Siapa pun yang menerapkan ajaran yang disampaikan—terutama yang berlandaskan pada Firman Tuhan—secara substansial sudah menjadi murid, bahkan tanpa pengakuan formal. Praktik pemuridan dapat berlangsung di berbagai platform, mulai dari pengajaran langsung, interaksi personal, hingga penyebaran konten digital. Dalam konteks ini, ditekankan pula bahwa hubungan guru dan murid bersifat timbal balik; seorang pengajar pun dapat belajar dan menjadi "murid dari muridnya" melalui dinamika pengajaran.

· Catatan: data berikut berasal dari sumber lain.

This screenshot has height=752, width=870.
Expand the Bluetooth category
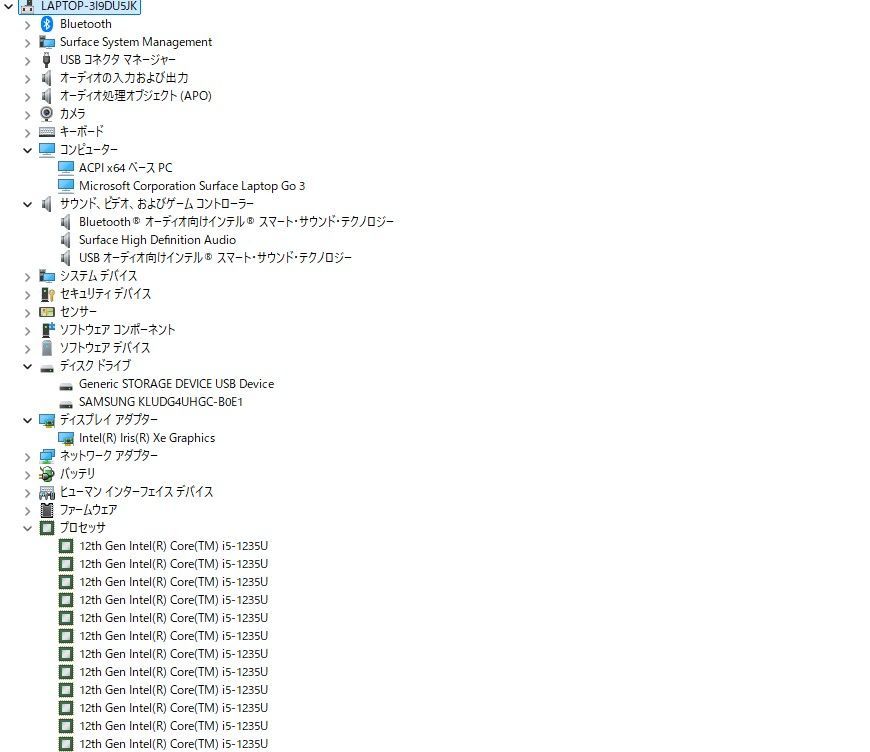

Dalam ranah pelayanan, peran manusia dibatasi sebagai penabur dan penyiram, sementara pertumbuhan spiritual sepenuhnya bergantung pada anugerah dan pekerjaan Tuhan. Karena melibatkan interaksi dengan manusia yang memiliki keragaman tak terbatas, tidak ada satu metode tunggal yang dapat diklaim sebagai cara pemuridan paling benar. Keberhasilan dalam tugas ini semata-mata bergantung pada anugerah ketika seseorang diizinkan untuk dipakai sebagai alat-Nya.
Model Pelayanan dan Kekayaan Karya Kristus
Ketika membahas implementasi Amanat Agung, model pelayanan seperti City to City, yang dipelopori oleh Ps. Tim Keller, sering menjadi acuan. Pelayanan yang berfokus pada penanaman gereja di kota-kota besar dianggap relevan dengan Amanat Agung.

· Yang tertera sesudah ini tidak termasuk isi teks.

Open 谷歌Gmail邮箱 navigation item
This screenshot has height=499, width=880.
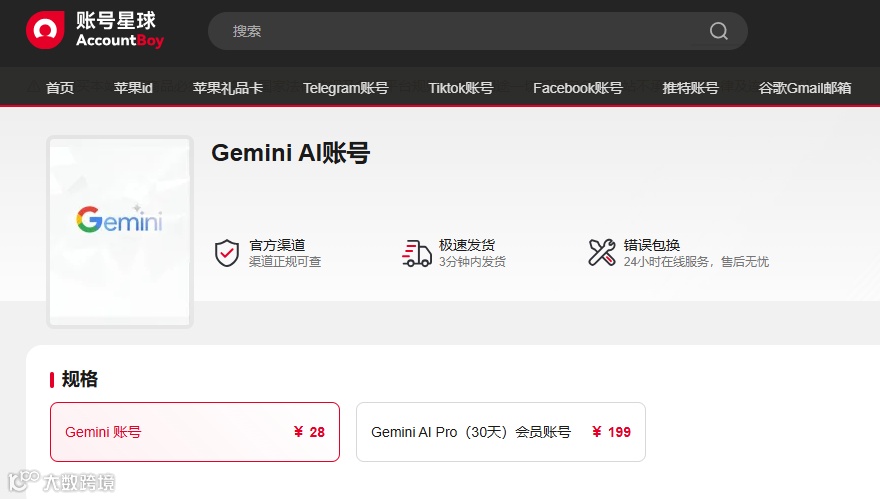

Relevansi ini tidak hanya terletak pada penanaman institusi semata, melainkan pada kedalaman pesan yang disampaikan. Khotbah yang berpusat pada Kristus (Christ-Centered Preaching), ciri khas Keller, selalu menekankan pengorbanan Kristus yang memiliki kekayaan makna melampaui sekadar pengampunan dosa. Salib Kristus dikaitkan dengan kehidupan baru yang komprehensif, mencakup aspek pertumbuhan karakter, relasi sosial, emosi, dan setiap detail eksistensi manusia.
Dengan demikian, menjalankan Amanat Agung bukan hanya menghentikan seseorang pada titik pertobatan awal, melainkan mendorong mereka untuk menjadi murid yang mengalami transformasi total—sebuah proses di mana Kristus menjadi Inti dari seluruh Plasma kehidupan, atau Pusat yang menentukan seluruh Pinggiran.

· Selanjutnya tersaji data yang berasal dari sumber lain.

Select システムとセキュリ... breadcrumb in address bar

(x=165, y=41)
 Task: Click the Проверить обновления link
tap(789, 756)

Tantangan Christ-Centered Preaching
Khotbah yang berpusat pada Kristus diartikan sebagai upaya untuk mengaitkan semua bagian Alkitab dengan pribadi dan karya Kristus, sambil menempatkan Kristus sebagai subjek utama, bukan menonjolkan keakuan diri pengkhotbah.
Meskipun prinsip ini ideal, penerapannya menuntut kehati-hatian dan metodologi yang cermat. Penyampaian yang kurang tepat dapat menimbulkan kesalahpahaman. Misalnya, penekanan berlebihan pada peran Tuhan tanpa menjelaskan tanggung jawab manusia dapat memicu pandangan pasif dalam kancah kehidupan sehari-hari ("semua dikerjakan Tuhan, jadi saya tidak perlu berbuat apa-apa").
Oleh karena itu, khotbah Christ-Centered memerlukan pemahaman yang mendalam tentang metodologi agar pesan inti—bahwa Kristus adalah Pusat dan Fondasi dari seluruh iman dan praktik hidup—dapat tersampaikan dengan jelas tanpa menimbulkan kekeliruan doktrinal. Untuk memahami penerapan praktisnya, telaah atas khotbah-khotbah yang menganalisis kisah-kisah Alkitab secara Christ-Centered (seperti studi Keller mengenai Prodigal Sons) dapat memberikan wawasan yang berharga.
Pada akhirnya, Amanat Agung adalah panggilan untuk "Pergilah" dan menjadikan murid, sebuah tugas yang menuntut tindakan, pertumbuhan, dan pesan yang selalu berpusat pada kemuliaan karya Kristus yang universal.